* _Directions for this task_
What is the number of lines in the entries that contain "Jump"? Reply with that number only.

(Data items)
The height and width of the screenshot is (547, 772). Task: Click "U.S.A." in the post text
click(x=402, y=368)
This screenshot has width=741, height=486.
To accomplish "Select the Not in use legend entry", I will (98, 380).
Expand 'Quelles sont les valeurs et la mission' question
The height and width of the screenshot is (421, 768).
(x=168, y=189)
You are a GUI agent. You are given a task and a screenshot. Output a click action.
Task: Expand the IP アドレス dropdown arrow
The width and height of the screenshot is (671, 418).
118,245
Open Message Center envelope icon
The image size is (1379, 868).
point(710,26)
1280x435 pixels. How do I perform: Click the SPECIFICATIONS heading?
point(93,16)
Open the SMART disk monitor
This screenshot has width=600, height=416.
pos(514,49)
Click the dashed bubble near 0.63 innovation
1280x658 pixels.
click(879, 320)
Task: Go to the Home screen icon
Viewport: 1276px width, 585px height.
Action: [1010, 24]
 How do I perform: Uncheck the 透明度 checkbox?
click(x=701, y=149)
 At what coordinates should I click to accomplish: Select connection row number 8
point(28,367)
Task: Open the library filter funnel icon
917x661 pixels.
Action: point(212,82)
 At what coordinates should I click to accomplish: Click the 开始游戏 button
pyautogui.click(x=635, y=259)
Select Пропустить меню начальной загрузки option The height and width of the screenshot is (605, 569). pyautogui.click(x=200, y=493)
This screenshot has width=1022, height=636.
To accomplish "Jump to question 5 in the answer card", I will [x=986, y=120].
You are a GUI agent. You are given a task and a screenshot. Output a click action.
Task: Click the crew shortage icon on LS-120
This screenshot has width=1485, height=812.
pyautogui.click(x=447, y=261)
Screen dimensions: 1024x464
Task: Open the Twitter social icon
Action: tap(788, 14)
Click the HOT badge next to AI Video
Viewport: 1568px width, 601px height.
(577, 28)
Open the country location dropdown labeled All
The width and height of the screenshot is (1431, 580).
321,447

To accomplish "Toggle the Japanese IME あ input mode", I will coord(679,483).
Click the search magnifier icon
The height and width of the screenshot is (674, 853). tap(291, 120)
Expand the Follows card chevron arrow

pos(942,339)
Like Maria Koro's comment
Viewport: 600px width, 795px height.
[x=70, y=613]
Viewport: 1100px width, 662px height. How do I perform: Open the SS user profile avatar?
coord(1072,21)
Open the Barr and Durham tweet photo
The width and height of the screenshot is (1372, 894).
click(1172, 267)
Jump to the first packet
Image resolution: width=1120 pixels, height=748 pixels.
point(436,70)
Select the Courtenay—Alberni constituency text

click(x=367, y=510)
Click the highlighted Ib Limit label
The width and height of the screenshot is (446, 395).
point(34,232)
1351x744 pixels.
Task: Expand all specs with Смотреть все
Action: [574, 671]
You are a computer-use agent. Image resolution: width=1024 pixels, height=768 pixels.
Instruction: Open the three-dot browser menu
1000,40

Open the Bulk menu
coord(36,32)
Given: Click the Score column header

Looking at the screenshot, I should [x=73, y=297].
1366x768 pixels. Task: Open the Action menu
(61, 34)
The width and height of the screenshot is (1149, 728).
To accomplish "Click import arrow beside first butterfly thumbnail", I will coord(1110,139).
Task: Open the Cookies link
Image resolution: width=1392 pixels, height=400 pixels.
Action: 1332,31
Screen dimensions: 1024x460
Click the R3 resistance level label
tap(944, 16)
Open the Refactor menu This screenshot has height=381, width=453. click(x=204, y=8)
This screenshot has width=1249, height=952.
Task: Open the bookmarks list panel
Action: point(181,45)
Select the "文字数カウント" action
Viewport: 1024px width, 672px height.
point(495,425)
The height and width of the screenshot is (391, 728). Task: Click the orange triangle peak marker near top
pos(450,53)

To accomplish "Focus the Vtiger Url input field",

* _Finished exercise_
2